Primary aldosteronism is one of the most common correctable cause of secondary hypertension, and has a widely ranging estimated prevalence of 1.4%-10% in the hypertensive population. Patients with primary aldosteronism classically present with poorly controlled hypertension associated with hypokalemia. The appropriate treatment of primary aldosteronism depends on the correct differential diagnosis. Of the various subtypes of primary aldosteronism an aldosterone-producing adenoma or bilateral adrenal hyperplasia, also known as idiopathic hyperaldosteronism, account for over 95% of all cases. Primary adrenal hyperplasia, glucocorticoids-remediable, and adrenal carcinoma are uncommon causes of primary aldosteronism.

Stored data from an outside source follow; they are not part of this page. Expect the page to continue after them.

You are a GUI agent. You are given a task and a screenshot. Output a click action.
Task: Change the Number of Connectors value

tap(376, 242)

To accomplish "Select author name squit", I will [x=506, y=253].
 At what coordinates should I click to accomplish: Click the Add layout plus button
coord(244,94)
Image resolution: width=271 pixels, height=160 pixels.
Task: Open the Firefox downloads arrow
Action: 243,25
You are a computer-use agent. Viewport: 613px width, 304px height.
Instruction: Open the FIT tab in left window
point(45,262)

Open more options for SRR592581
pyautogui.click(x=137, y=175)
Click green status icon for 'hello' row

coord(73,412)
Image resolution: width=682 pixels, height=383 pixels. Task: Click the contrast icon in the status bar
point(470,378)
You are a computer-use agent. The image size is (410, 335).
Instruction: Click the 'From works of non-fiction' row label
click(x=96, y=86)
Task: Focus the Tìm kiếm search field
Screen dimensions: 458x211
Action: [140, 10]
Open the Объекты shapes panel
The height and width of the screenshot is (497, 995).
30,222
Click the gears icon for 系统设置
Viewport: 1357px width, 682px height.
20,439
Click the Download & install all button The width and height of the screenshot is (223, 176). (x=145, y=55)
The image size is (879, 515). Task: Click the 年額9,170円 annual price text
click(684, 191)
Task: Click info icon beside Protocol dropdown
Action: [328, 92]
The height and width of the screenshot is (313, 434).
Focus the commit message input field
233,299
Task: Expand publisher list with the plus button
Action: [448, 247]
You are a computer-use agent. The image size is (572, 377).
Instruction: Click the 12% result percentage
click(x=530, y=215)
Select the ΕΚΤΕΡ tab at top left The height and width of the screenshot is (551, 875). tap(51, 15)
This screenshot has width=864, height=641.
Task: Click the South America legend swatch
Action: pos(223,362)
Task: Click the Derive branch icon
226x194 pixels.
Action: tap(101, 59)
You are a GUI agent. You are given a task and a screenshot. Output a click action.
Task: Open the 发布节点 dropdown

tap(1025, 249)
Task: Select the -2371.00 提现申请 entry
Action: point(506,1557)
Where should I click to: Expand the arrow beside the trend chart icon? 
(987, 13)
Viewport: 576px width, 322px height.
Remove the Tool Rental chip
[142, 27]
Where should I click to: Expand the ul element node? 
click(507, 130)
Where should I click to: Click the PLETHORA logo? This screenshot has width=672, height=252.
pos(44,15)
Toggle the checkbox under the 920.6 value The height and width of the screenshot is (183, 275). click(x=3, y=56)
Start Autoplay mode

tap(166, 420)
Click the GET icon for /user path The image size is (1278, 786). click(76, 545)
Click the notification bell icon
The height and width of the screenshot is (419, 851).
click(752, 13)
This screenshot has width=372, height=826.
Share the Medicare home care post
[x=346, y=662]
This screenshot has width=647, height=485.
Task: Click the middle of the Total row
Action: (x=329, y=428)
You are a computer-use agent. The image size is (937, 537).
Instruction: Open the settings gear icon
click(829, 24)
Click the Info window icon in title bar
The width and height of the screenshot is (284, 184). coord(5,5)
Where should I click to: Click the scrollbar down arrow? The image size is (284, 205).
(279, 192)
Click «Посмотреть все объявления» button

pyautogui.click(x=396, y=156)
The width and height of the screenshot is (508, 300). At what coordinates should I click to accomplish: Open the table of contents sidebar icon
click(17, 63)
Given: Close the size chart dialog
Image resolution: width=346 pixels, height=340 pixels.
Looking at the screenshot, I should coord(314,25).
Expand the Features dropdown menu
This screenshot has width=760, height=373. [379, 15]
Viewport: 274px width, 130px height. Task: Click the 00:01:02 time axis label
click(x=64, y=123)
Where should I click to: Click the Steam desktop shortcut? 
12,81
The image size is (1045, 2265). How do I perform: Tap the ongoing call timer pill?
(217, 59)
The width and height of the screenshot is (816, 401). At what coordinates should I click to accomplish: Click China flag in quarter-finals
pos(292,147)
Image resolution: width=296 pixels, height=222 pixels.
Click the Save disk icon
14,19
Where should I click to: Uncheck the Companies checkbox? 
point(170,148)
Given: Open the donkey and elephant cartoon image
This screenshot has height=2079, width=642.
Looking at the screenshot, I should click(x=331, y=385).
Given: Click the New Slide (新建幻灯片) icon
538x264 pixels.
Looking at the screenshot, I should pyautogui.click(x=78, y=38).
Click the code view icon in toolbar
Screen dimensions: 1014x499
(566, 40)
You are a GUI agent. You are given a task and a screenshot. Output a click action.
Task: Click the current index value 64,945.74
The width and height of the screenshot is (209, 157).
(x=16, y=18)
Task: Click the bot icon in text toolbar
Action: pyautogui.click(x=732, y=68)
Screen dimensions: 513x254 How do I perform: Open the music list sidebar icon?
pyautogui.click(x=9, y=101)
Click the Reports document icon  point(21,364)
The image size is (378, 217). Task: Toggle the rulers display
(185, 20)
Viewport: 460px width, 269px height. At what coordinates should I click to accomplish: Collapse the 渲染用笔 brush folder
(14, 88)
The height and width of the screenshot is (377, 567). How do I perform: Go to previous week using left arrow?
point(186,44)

Primary aldosteronism causes an excess of circulating plasma aldosterone that leads to adverse cardiovascular sequelae independent of the effects of blood pressure. Therefore, the goal of treatment is to normalize the patient's potassium level, blood pressure, and aldosterone level. A diagnosis of primary aldosteronism in a hypertensive patient leads to targeted therapy, such as unilateral laparoscopic adrenalectomy for aldosterone-producing adenoma, or medical therapy for idiopathic hyperaldosteronism. Most patients diagnosed with aldosterone-producing adenoma have improved control of blood pressure and a reduction in number of anti-hypertensive medication for blood pressure control after adrenalectomy. Between 33% to 35% no longer require these medications after adrenalectomy.

After the diagnosis of primary aldosteronism is established biochemically, cross-sectional imaging of the adrenal glands with either computed tomography (CT) or magnetic resonance (MR) is recommended to delineate the subtypes aldosterone producing disease conditions. Specific invasive radiological tests such as adrenal venous sampling (AVS) are sometimes required when the CT or MR imaging cannot differentiate the different subtypes of primary aldosteronism. This procedure requires the patient to go to interventional radiology and have a catheter placed in their vein draining their adrenal gland and have several samples taken.

Patients do well after surgery with improved control of their blood pressure within 6 months. They also typically require less blood pressure medications if any to control their blood pressure. Also, nearly all patients no longer require potassium supplementation in the diet.